Challenges we ran into and what we learned
Before starting this project both of us had very limited knowledge of electronics and how to set them up with the Raspberry Pi. We also didn’t know how to use android studio, which is what we ended up using to create our mobile app. Learning both of these technologies required much frustrating experimentation throughout the weekend. However, by far our biggest challenge was using Sockets. Going into the hackathon we were somewhat familiar with socket programming in python, however we had no clue when it came to doing the client side programming in Java for our mobile app. Problems related to sockets were definitely the problems we spent most of our energy solving.

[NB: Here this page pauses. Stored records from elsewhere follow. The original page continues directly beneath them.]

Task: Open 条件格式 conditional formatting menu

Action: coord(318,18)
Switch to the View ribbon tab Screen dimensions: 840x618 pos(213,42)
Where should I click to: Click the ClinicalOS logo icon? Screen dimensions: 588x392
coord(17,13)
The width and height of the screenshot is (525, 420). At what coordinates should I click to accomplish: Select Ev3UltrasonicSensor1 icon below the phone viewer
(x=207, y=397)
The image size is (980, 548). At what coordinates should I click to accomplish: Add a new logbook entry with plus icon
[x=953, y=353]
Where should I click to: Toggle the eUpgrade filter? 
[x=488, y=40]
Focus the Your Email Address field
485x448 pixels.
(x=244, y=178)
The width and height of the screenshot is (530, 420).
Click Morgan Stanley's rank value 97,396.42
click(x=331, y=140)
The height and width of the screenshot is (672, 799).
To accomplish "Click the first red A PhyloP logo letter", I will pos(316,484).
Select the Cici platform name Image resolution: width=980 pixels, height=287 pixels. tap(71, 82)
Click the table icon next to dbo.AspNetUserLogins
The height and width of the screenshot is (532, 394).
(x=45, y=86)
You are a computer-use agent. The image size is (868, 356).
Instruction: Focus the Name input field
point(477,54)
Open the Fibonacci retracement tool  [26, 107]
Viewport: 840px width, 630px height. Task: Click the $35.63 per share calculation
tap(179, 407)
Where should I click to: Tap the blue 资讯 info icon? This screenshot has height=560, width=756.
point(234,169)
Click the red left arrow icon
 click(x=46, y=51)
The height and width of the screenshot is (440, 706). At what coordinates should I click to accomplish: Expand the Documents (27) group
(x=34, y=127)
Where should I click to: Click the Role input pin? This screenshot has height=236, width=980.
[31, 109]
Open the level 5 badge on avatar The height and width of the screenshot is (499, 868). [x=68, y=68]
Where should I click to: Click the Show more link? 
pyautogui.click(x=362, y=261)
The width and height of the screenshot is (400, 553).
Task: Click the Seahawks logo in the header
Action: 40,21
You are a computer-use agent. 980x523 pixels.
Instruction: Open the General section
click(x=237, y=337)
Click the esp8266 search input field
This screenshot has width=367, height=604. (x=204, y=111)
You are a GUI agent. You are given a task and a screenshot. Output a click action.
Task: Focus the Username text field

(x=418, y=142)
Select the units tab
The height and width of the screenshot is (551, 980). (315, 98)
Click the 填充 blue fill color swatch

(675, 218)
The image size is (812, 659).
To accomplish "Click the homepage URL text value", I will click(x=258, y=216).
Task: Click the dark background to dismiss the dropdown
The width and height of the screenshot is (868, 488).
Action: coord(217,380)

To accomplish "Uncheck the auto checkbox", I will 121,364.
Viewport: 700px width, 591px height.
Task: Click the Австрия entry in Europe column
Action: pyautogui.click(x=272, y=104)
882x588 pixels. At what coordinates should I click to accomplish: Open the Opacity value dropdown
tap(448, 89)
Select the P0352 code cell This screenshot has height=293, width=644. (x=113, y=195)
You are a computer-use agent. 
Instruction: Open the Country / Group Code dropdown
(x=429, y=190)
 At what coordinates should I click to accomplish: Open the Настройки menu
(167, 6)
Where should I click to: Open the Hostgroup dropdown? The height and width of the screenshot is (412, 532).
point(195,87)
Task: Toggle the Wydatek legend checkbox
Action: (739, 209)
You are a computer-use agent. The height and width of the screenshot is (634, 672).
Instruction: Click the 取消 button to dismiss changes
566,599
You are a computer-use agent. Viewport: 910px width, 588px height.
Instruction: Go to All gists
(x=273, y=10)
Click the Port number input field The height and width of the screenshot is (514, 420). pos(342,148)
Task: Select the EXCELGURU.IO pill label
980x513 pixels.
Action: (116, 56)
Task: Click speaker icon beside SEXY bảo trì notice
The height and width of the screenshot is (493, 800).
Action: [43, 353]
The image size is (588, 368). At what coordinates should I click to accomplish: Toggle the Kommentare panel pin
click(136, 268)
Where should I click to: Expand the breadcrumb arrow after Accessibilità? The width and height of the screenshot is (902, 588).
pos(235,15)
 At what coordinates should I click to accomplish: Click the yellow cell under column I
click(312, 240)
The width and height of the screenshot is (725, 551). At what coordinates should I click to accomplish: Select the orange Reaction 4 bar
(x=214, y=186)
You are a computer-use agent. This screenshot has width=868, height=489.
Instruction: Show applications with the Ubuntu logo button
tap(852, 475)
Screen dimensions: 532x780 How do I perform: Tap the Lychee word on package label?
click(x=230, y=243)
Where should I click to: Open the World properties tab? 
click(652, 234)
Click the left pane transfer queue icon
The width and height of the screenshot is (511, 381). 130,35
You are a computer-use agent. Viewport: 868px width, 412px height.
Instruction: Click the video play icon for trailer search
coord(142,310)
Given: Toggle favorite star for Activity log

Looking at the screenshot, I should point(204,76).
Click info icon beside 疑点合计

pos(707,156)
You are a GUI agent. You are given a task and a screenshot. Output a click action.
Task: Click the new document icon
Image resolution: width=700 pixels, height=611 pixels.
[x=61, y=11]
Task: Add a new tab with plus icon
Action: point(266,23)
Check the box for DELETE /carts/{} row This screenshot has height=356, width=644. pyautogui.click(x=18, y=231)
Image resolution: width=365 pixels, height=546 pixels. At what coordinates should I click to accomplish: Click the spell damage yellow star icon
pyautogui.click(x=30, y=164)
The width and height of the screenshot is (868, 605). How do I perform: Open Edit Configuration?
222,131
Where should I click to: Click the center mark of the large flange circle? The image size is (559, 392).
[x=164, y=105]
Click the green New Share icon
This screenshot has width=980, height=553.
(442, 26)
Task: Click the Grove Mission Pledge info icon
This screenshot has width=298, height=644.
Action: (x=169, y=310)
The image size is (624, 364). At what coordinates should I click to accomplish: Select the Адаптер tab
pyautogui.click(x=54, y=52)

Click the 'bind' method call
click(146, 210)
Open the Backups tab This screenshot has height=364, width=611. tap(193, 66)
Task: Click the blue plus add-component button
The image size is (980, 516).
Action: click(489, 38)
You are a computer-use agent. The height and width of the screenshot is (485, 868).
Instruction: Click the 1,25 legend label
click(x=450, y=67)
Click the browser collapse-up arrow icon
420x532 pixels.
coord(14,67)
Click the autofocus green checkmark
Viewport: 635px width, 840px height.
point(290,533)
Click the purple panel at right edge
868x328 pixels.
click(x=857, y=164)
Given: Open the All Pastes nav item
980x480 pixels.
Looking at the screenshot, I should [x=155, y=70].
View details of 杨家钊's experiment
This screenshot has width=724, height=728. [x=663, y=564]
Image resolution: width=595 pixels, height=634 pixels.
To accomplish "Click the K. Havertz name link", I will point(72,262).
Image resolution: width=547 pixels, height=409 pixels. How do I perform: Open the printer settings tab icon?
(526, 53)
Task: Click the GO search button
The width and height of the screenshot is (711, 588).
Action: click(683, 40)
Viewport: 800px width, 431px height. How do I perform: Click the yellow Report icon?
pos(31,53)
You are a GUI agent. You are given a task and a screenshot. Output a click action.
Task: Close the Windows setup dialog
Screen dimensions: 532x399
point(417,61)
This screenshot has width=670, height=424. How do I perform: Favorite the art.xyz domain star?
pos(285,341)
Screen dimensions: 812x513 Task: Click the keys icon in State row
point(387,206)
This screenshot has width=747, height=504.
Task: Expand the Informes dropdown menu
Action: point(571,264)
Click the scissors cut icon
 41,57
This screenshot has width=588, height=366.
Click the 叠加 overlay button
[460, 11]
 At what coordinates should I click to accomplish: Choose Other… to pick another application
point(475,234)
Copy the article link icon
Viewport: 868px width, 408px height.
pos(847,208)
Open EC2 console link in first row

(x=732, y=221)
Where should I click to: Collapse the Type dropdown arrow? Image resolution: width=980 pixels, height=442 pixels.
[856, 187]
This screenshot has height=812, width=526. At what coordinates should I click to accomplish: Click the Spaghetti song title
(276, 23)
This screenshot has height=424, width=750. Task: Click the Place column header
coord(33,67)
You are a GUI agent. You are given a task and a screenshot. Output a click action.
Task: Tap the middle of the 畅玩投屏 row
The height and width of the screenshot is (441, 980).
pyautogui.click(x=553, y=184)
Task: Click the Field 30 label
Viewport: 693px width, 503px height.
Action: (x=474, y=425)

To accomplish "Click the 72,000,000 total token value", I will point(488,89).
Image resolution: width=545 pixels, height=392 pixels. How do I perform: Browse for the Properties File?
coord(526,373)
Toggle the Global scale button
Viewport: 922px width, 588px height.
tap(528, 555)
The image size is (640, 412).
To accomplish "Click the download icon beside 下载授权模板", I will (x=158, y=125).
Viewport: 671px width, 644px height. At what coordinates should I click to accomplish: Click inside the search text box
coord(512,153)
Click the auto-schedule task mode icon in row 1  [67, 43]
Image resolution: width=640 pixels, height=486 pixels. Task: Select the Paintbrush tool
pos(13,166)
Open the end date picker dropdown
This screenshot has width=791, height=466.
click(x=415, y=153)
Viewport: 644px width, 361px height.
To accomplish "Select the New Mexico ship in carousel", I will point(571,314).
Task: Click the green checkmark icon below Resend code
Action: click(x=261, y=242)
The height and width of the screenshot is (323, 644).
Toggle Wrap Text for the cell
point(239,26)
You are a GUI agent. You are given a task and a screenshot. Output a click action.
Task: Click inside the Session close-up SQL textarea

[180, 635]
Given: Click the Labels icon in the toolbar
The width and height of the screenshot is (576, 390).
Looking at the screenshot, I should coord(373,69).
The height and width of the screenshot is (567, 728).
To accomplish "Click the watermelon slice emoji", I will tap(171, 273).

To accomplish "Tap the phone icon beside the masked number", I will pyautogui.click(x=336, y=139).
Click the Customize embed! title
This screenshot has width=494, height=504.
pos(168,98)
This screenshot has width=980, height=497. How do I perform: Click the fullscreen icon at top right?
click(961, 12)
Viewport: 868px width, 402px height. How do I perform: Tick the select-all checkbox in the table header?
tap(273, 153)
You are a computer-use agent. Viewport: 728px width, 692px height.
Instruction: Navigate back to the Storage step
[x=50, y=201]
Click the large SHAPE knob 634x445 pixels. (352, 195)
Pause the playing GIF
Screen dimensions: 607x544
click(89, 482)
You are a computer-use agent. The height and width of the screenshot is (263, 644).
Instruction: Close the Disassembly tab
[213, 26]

What's next for the Building Capacity Manager
For the demo we were unable to demonstrate the simultaneous detection of people moving into the building and out of the building due to a lack of time to create the proper physical setup. However, we have a solid idea of how we would approach this in the future. Furthermore, we’d like to add functionality related to sending notifications to business owners when the number of people in the building surpasses the specified capacity.